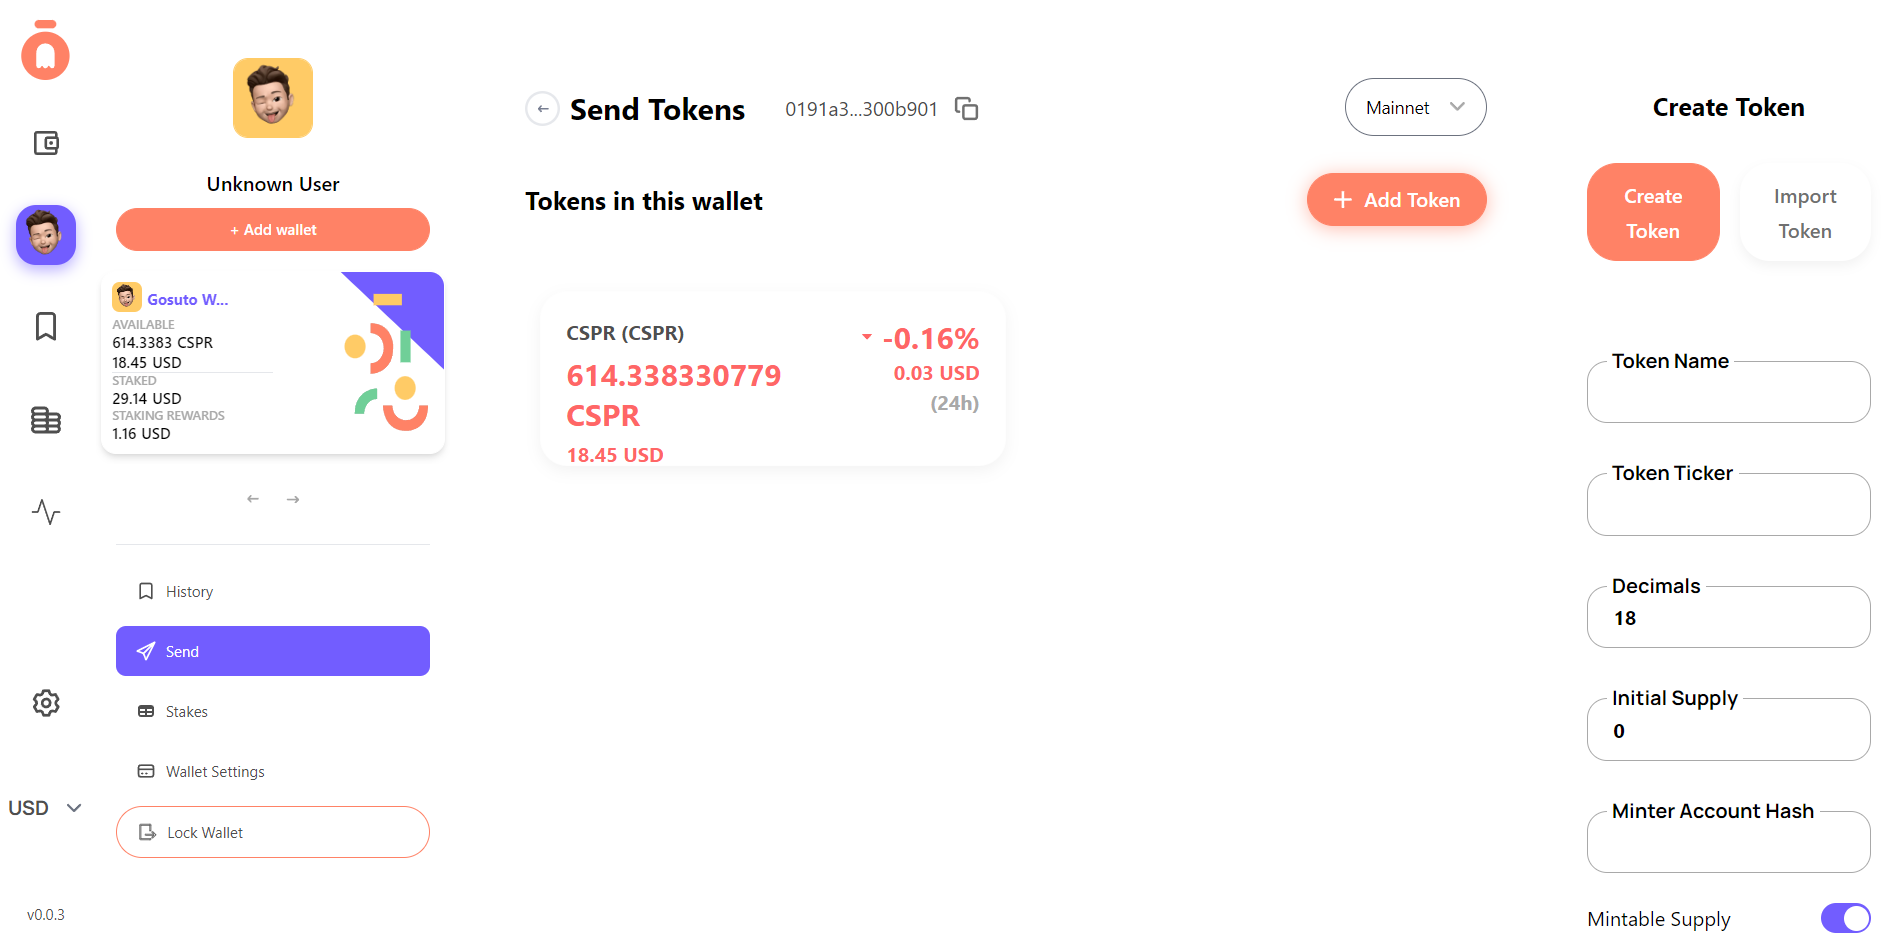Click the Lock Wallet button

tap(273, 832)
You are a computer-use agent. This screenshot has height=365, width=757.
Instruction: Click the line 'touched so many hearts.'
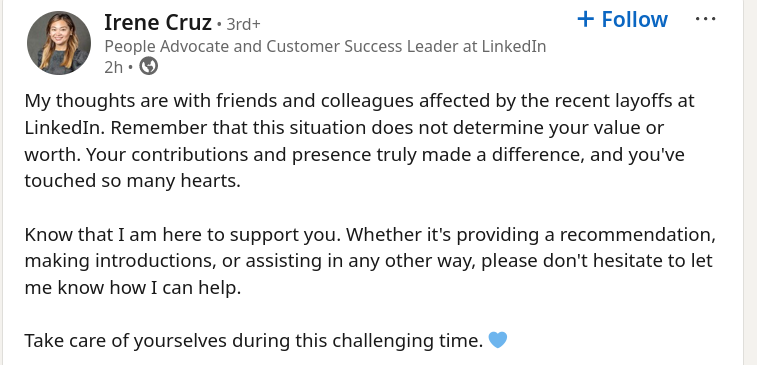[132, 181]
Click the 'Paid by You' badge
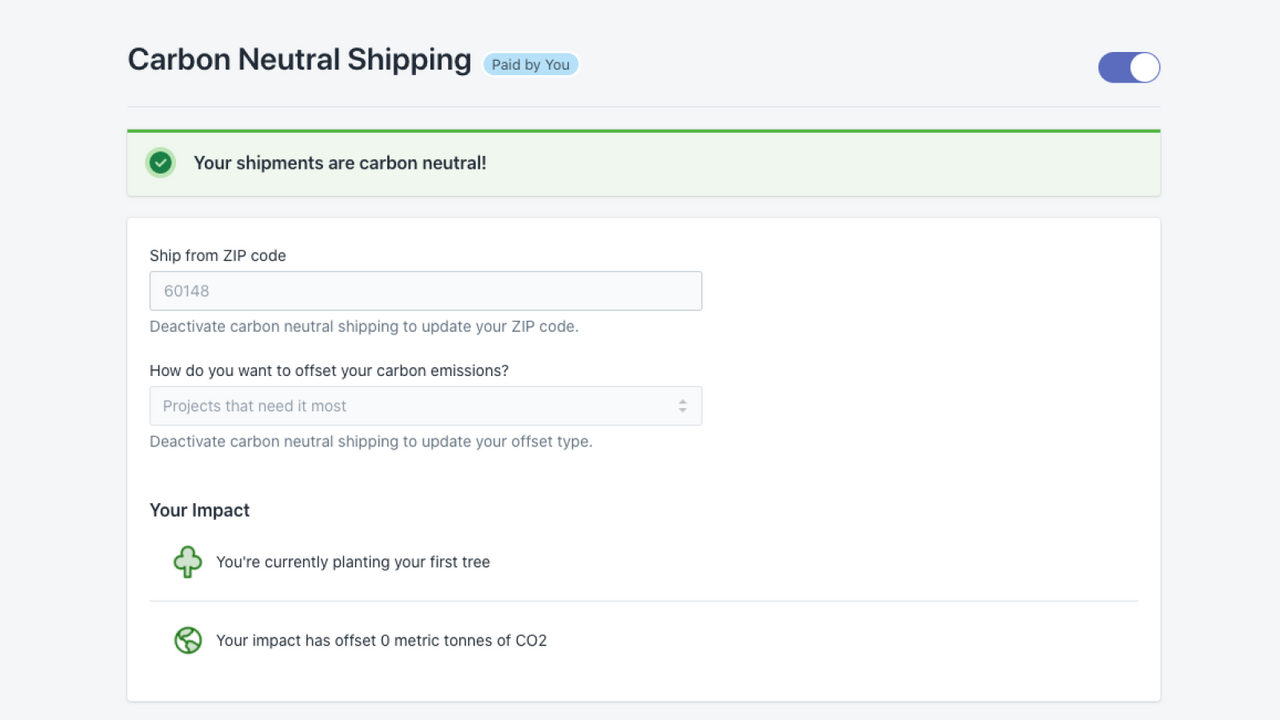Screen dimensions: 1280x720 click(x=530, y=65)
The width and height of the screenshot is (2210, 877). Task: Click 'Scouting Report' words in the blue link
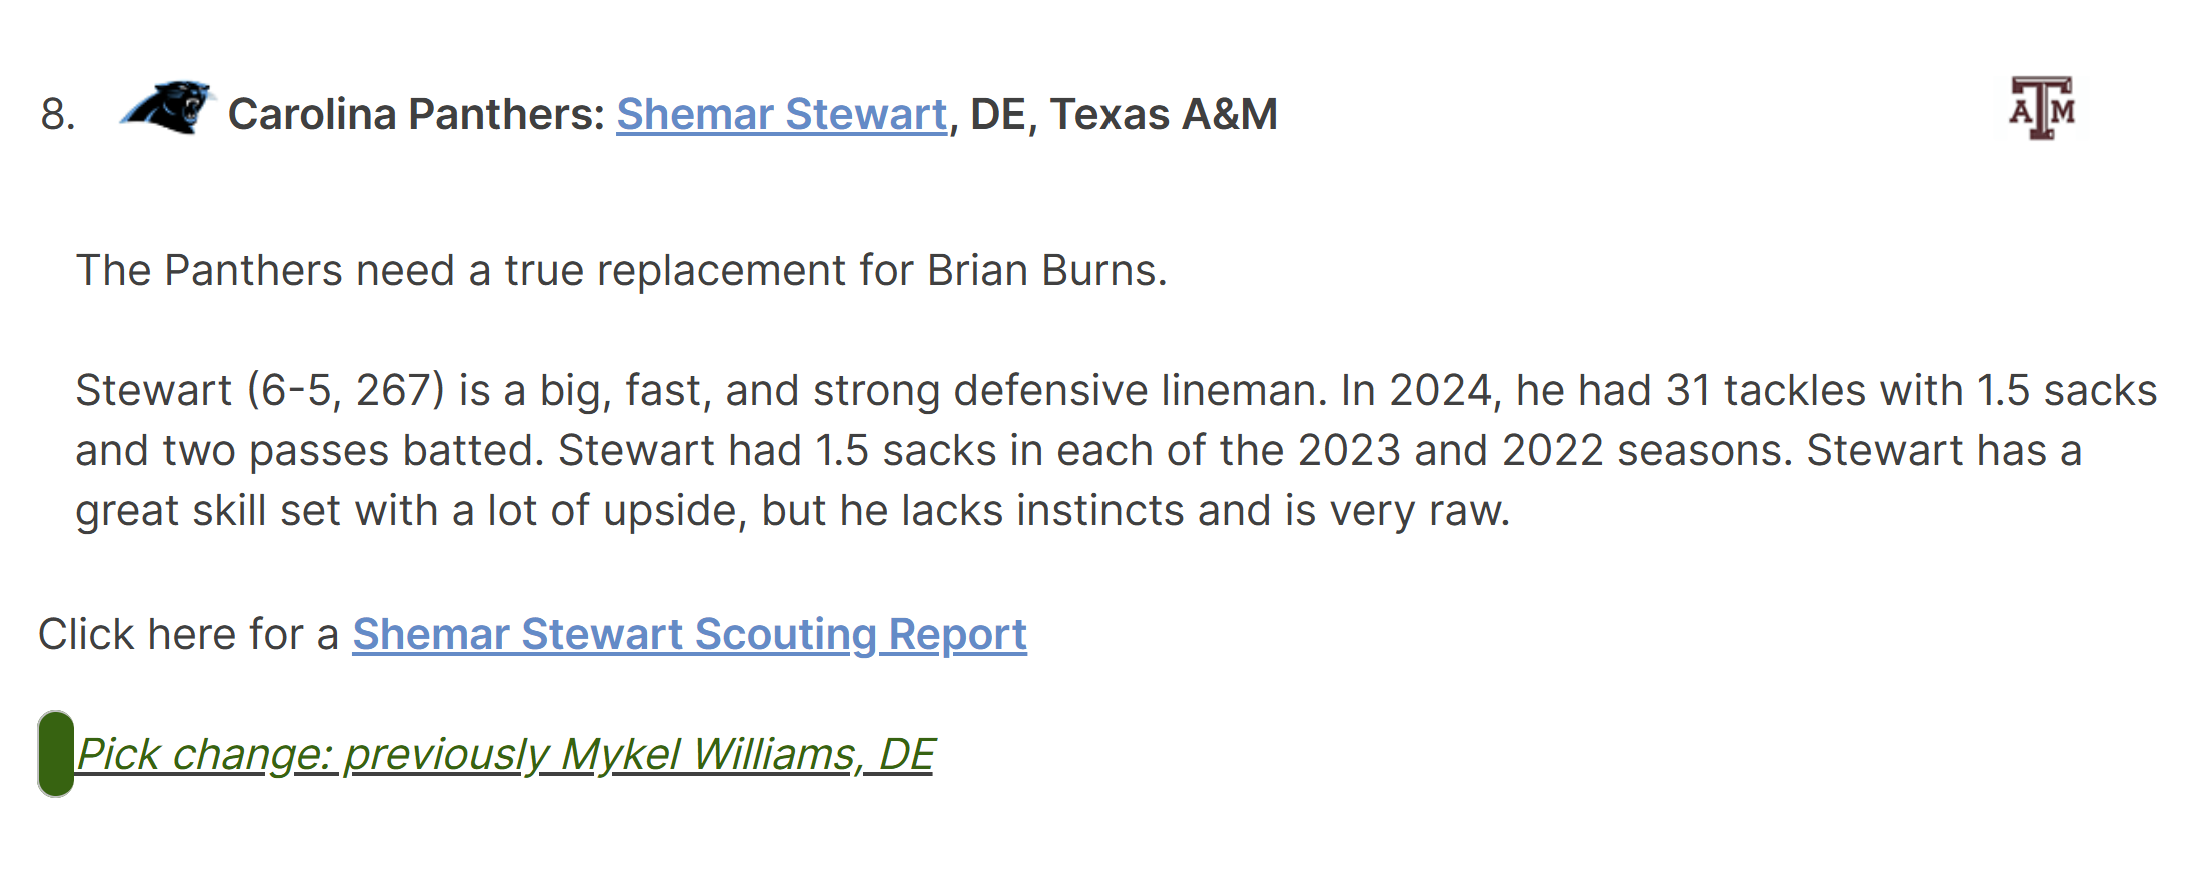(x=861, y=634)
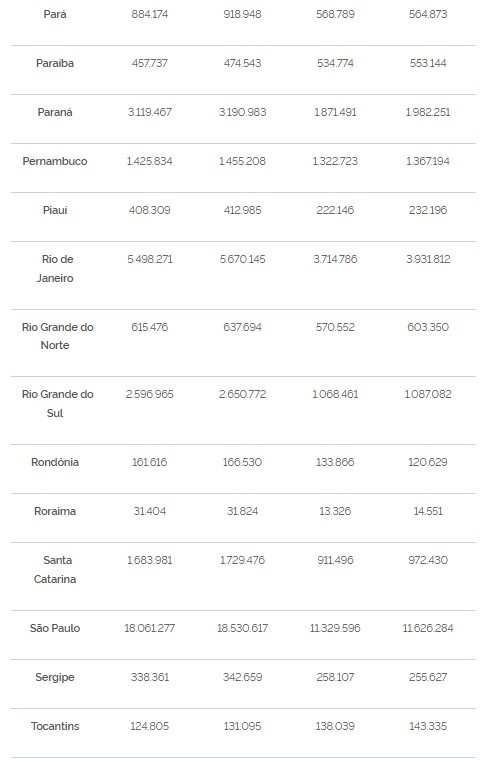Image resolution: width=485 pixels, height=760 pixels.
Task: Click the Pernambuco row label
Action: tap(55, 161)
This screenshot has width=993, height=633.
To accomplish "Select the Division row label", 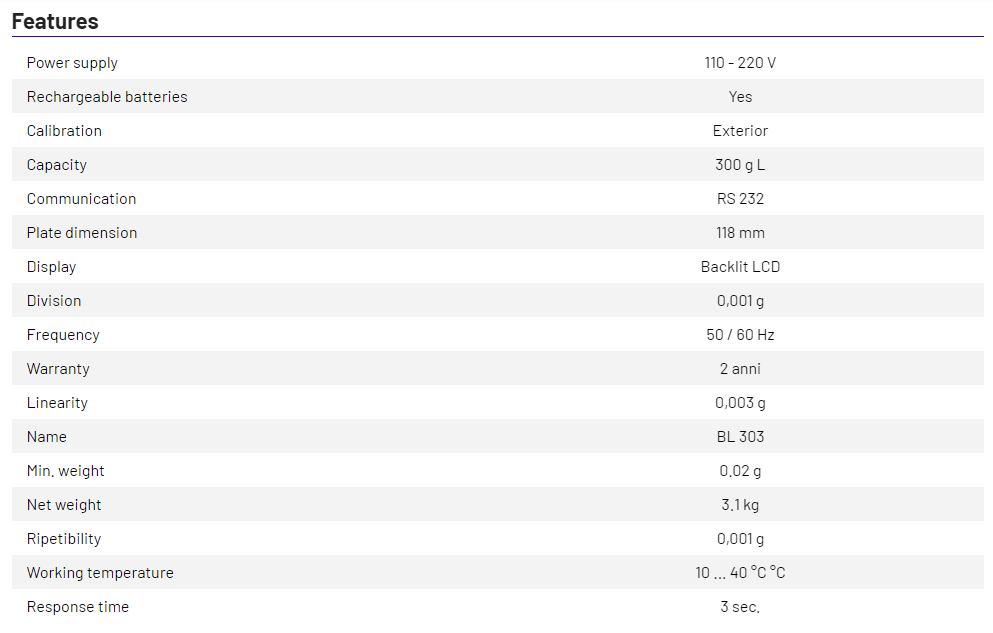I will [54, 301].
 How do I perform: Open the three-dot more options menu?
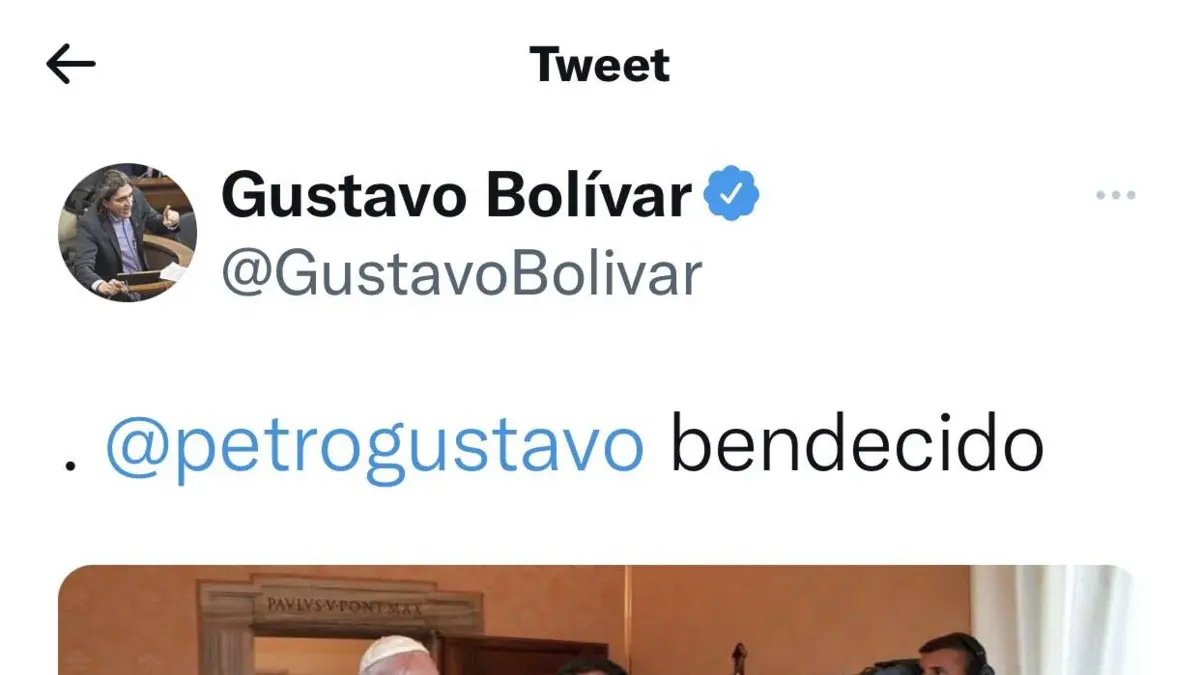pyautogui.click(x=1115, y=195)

——————

- [Task to complete]:
In the entries above, copy each line that contains the string "This".

- [Exercise result]:
You are a computer-use agent. This screenshot has height=365, width=757.
This screenshot has width=993, height=633.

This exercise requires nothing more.